QUI la guida messa a disposizione dal movimento per creare un gruppo FFF nelle città dove ancora non è presente

Intanto è possibile anche sostenere l'iniziativa portata avanti a Terra Nuova Edizioni e Italia Che Cambia: la realizzazione di un documentario per raccontare proprio i Fridays For Future e la loro battaglia. È partito il crowdfunding per sostenere i costi di produzione del documentario: QUI per partecipare e sostenere la diffusione dell'informazione e la sensibilizzazione

Insieme per salvare il mondo

Riguardo alle letture utili che si possono trovare disponibili per sensibilizzare anche i più giovani sull'emergenza climatica e ambientale, ecco che Terra Nuova ha pubblicato il libro illustrato per bambini e ragazzi "Insieme per salvare il mondo" , che spiega l'emergenza climatica ai più giovani e offre spunti di riflessione e di azione.
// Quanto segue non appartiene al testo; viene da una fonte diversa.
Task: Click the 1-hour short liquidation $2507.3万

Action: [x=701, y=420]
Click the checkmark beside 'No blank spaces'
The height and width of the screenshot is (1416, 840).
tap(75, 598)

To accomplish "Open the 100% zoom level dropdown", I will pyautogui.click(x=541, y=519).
Sofia, la giovane protagonista di questo libro, è in sintonia con i tantissimi studenti che in tutto il mondo stanno scendendo in piazza chiedendo che gli adulti facciano qualcosa contro il riscaldamento globale e il cambiamento climatico. Gli scioperi per il clima e il movimento che si è creato intorno ai Fridays For Future testimoniano la nascita, nelle generazioni più giovani, della consapevolezza che se non interveniamo ORA, il pianeta e tutti i suoi abitanti non avranno futuro.
La presa di coscienza di Sofia, la solidarietà che esprime verso le specie e le popolazioni più a rischio raccontano che possiamo ancora fare qualcosa, che ognuno di noi può fare la differenza. Insieme per salvare il mondo è infatti una storia ottimista con un lieto fine che tutti auspichiamo.
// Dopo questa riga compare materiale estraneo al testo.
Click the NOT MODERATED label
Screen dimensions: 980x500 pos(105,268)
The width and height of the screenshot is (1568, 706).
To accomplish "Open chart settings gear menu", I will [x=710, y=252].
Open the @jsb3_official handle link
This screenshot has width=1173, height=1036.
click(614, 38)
Nella parte finale del libro sono presenti spiegazioni scientifiche molto utili sul cambiamento climatico e il riscaldamento globale, e approfondimenti che analizzano cosa sta succedendo ad alcune specie a rischio di estinzione: l'orso polare, la tigre del Bengala, la tartaruga di Kemp, le api e il fenicottero andino. Ma anche alcuni insediamenti umani sono gravemente a rischio: ad esempio la popolazione della Repubblica della Kiribati, i contadini siriani e i pescatori del New England potrebbero diventare presto i nuovi rifugiati climatici a causa della distruzione delle condizioni che consentono loro di sopravvivere nei luoghi di nascita.